Every record is to be printed exactly as written, and any picture in it is skipped.

» **Data extracted from a collection**:

★ ★ ★ ★ ★

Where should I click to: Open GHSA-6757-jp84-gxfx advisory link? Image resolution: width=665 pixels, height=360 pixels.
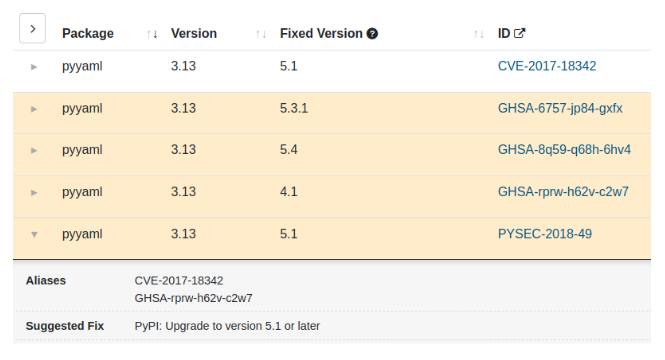[560, 109]
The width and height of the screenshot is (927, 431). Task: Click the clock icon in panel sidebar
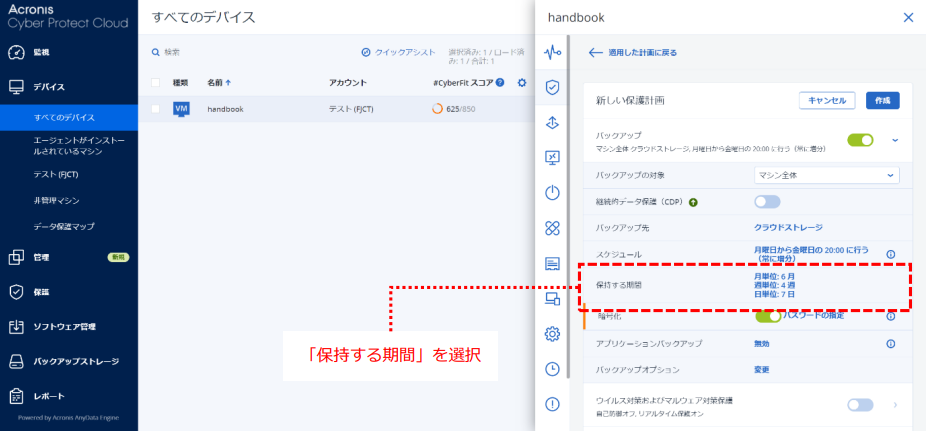(552, 369)
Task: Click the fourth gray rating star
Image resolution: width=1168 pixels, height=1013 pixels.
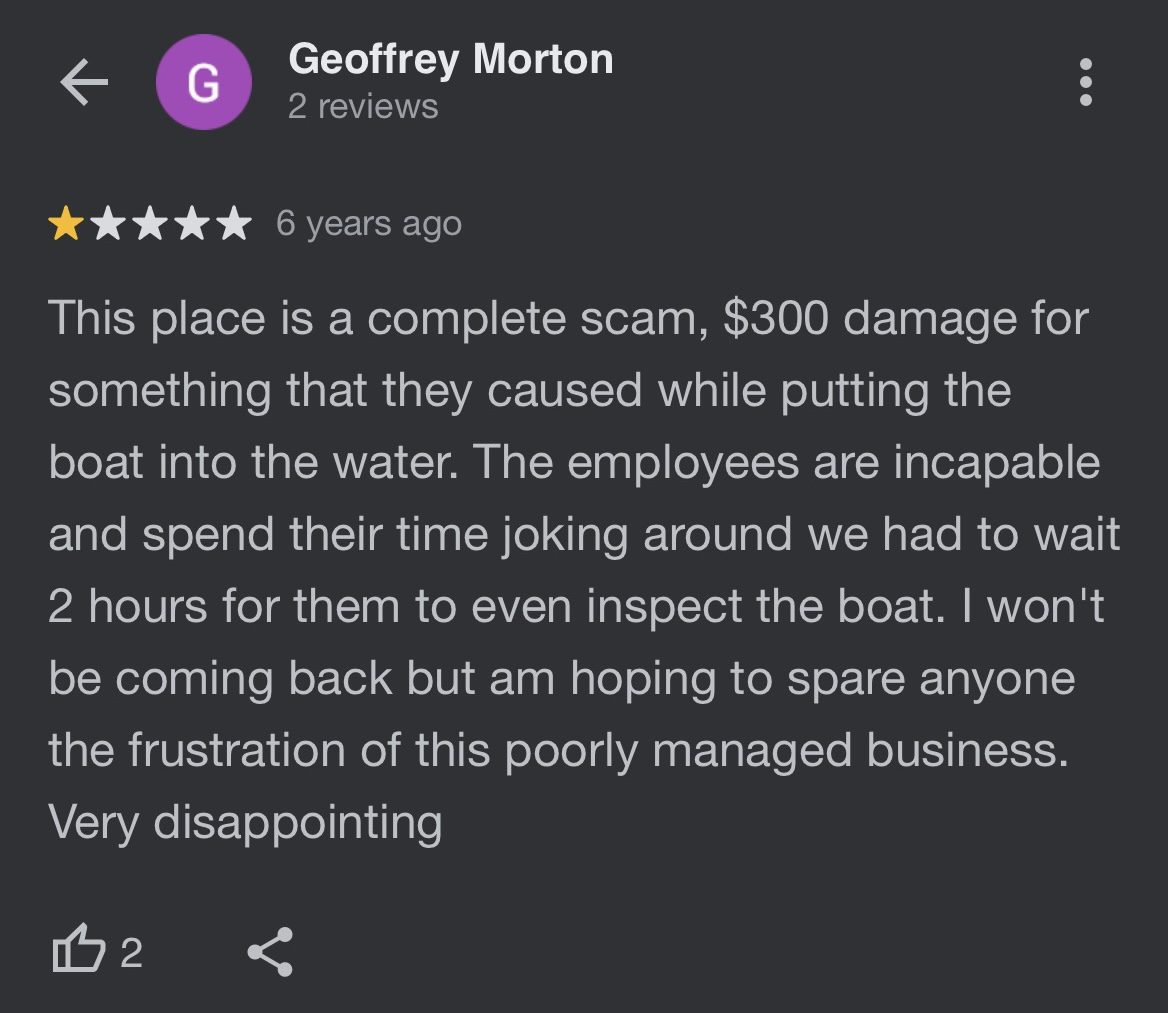Action: (x=193, y=223)
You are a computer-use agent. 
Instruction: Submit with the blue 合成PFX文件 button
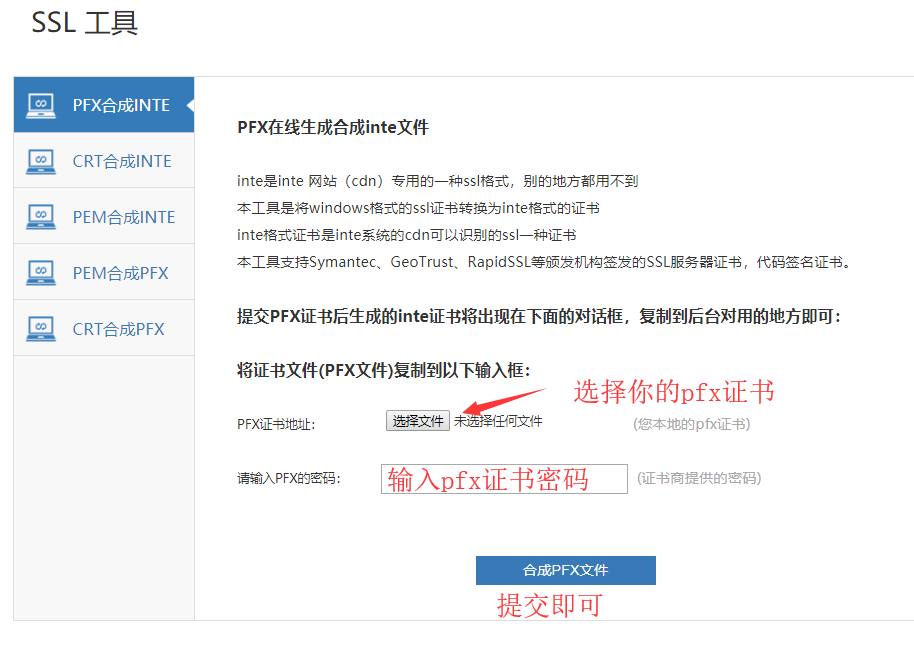[x=565, y=570]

★ ★ ★ ★ ★

» **RESULT BELOW**:
Where should I click to: Open GHSA-6757-jp84-gxfx advisory link? Image resolution: width=665 pixels, height=360 pixels.
[560, 109]
The width and height of the screenshot is (927, 431). Task: Click the clock icon in panel sidebar
(552, 369)
Task: Click the fourth gray rating star
Image resolution: width=1168 pixels, height=1013 pixels.
Action: (x=193, y=223)
You are a computer-use agent. 
Instruction: Submit with the blue 合成PFX文件 button
[x=565, y=570]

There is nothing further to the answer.